The Pyramid of Cestius, built about 18–12 BCE as a funerary monument for Gaius Cestius, a magistrate and member of one of the four great religious corporations in Rome, the Septemviri Epulonum, is the first (and, for centuries to come, the only) European structure built in imitation of the pyramids of ancient Egypt.
It stands at a fork between two ancient roads, the Via Ostiensis and another road that runs west to the Tiber along the approximate line of the modern Via della Marmorata.
It is constructed of brick-faced concrete covered with slabs of white marble standing on a travertine foundation, measuring one hundred Roman feet (29.6 meters) square at the base and standing one hundred and twenty-five Roman feet (thirty-seven meters) high.
In the interior is the burial chamber, a simple barrel-vaulted rectangular cavity measuring 5.95 meters long, 4.10 meters wide and 4.80 meters high.
It stands today near the Porta San Paolo and the Protestant Cemetery.
Due to its incorporation into the city's fortifications, it is today one of the best-preserved ancient buildings in Rome.

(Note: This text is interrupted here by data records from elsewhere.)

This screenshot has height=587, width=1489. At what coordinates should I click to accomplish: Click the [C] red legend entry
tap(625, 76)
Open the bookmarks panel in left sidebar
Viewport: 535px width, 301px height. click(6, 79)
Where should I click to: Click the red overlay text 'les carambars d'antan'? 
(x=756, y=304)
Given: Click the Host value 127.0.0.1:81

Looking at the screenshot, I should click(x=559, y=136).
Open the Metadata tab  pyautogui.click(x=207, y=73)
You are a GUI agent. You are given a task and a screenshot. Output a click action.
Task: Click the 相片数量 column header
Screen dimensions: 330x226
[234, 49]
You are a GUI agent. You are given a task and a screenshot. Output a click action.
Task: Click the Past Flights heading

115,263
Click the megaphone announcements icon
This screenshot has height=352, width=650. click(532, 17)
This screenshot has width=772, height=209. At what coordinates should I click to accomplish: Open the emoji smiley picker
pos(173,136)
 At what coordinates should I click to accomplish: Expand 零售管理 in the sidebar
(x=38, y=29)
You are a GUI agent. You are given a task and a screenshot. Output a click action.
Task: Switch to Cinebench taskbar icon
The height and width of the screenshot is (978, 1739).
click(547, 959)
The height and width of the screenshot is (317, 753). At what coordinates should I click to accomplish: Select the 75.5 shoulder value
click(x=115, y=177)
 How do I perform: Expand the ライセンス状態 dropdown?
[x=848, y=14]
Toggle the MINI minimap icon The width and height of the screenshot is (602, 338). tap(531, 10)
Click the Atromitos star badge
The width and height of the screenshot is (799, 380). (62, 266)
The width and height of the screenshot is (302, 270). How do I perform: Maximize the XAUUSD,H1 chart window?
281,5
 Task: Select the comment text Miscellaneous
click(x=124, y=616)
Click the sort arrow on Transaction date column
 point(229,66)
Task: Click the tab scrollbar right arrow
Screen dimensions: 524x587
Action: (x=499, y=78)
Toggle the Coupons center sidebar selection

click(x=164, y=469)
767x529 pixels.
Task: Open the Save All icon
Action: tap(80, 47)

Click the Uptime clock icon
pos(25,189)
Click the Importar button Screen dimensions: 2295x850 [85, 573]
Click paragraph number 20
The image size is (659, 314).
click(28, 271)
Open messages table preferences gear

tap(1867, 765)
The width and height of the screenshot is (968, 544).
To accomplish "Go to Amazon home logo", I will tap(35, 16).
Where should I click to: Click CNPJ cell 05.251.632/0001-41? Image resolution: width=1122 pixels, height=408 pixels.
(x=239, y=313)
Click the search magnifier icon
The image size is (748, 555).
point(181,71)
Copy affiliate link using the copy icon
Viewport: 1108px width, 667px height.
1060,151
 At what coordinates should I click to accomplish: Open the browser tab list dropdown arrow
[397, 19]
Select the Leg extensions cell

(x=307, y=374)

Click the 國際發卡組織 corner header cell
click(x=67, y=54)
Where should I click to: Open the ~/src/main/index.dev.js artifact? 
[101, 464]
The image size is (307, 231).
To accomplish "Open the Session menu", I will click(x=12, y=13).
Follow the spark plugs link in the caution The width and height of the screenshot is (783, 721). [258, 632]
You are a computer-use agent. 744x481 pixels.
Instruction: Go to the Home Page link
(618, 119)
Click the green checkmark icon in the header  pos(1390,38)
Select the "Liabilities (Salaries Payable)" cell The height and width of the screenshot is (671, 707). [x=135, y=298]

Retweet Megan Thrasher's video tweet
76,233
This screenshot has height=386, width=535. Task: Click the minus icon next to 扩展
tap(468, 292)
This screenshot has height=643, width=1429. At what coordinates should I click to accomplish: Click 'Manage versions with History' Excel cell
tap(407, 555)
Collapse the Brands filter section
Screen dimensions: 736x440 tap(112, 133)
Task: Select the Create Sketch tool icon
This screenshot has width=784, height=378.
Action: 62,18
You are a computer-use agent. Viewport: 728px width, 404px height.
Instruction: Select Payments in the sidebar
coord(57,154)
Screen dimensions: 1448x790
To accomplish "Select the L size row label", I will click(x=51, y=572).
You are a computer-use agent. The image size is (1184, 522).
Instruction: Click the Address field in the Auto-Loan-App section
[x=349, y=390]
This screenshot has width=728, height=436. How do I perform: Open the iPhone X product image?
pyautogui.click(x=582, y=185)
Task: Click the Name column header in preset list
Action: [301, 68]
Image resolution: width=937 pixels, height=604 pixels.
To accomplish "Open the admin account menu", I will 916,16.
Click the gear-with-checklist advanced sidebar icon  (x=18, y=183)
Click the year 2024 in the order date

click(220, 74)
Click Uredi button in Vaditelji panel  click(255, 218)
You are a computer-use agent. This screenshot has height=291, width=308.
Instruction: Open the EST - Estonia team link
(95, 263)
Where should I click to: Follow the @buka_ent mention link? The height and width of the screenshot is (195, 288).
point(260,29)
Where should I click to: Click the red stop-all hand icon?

When it was (re)discovered in 1660, the chamber was found to be decorated with frescoes, which were recorded by Pietro Santi Bartoli, but only scant traces of these now remain.
There was no trace left of any other contents in the tomb, which had been plundered in antiquity.
The tomb had been sealed when it was built, with no exterior entrance; it is not possible for visitors to access the interior, except by special permission typically only granted to scholars.
Horace works on a final book of Odes until 13 BCE, and publishes two additional longer Epistles on literary matters.
Publius Ovidius Naso, who passed his youth in his native Sulmo, untouched by the civil wars, and went to Rome to continue his education shortly after peace resumed, quietly rebels against the political career intended for him by his father.
Spectacularly talented and unable to resist the literary temptations of the now-peaceful capital, he is drawn into writing poetry.
By 23 BCE, Ovid—the name by which he is commonly known—not yet twenty, was reading his works to appreciative audiences.
By the time he turns thirty in 13, he Rome’s most successful poet.
Agrippa had been appointed governor of the eastern provinces a second time in 17 BCE, where his just and prudent administration have won him the respect and goodwill of the provincials, especially from the Jewish population.
Agrippa has also restored effective Roman control over the Cimmerian Chersonnese (modern-day Crimea) during his governorship.
Agrippa's tribunicia potestas is renewed in 13 BCE, and at this time, without doubt he receives (or had renewed) a grant of imperium majus.
At the death of Lepidus toward the end of the year, Augustus adds to his own string of honorifics his former partner’s title of high priest (pontifex maximus), head of the Roman state religion.